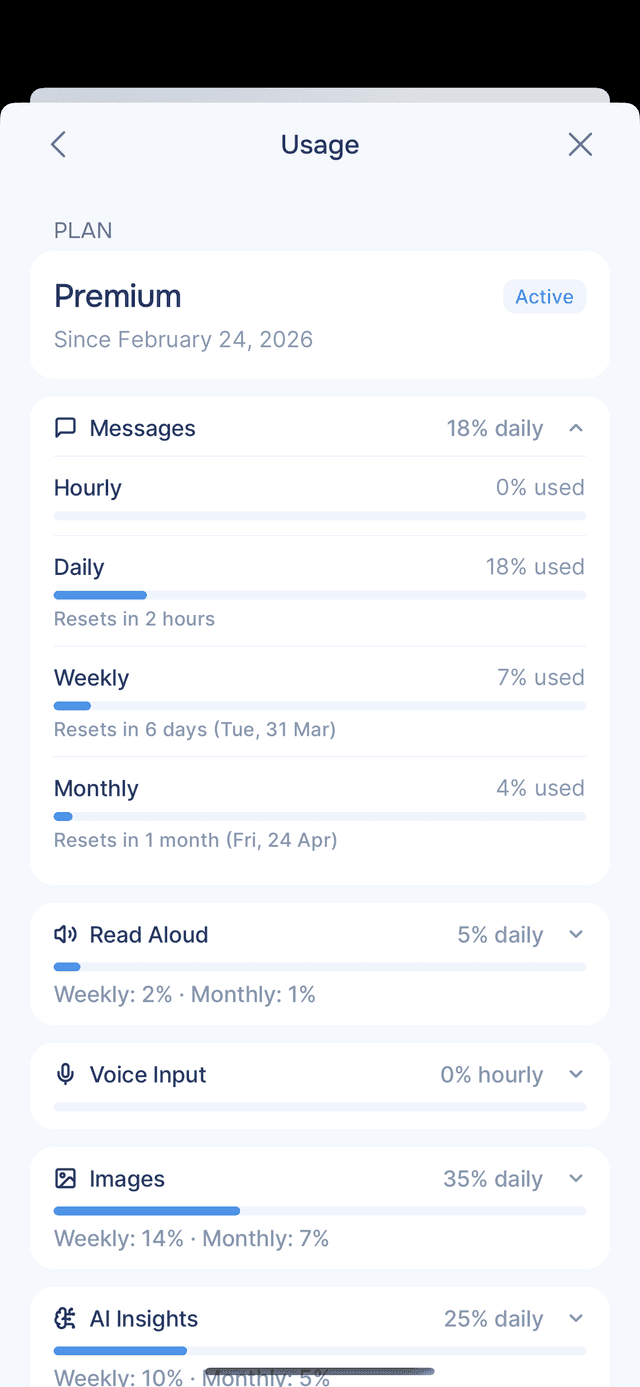Select the Usage title in the header
The image size is (640, 1387).
pyautogui.click(x=320, y=144)
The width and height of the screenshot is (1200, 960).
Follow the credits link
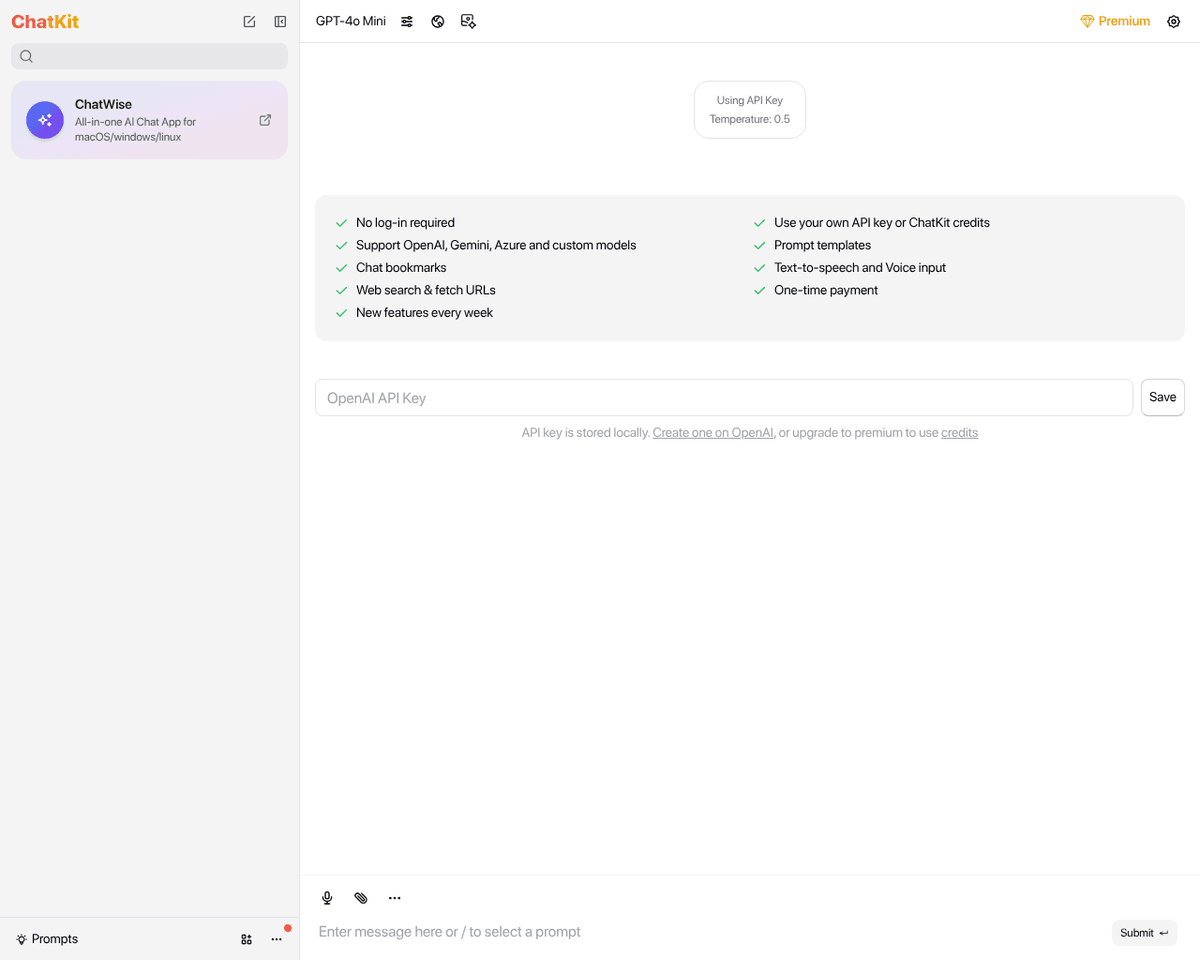point(959,433)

EXERCISE DETAILS: Every line from the one containing "The width and" through the end of the records is to be returned exactly, and those lines alone; pictures are dropped.

SOLVED PROBLEM:
The width and height of the screenshot is (1200, 960).
Follow the credits link
point(959,433)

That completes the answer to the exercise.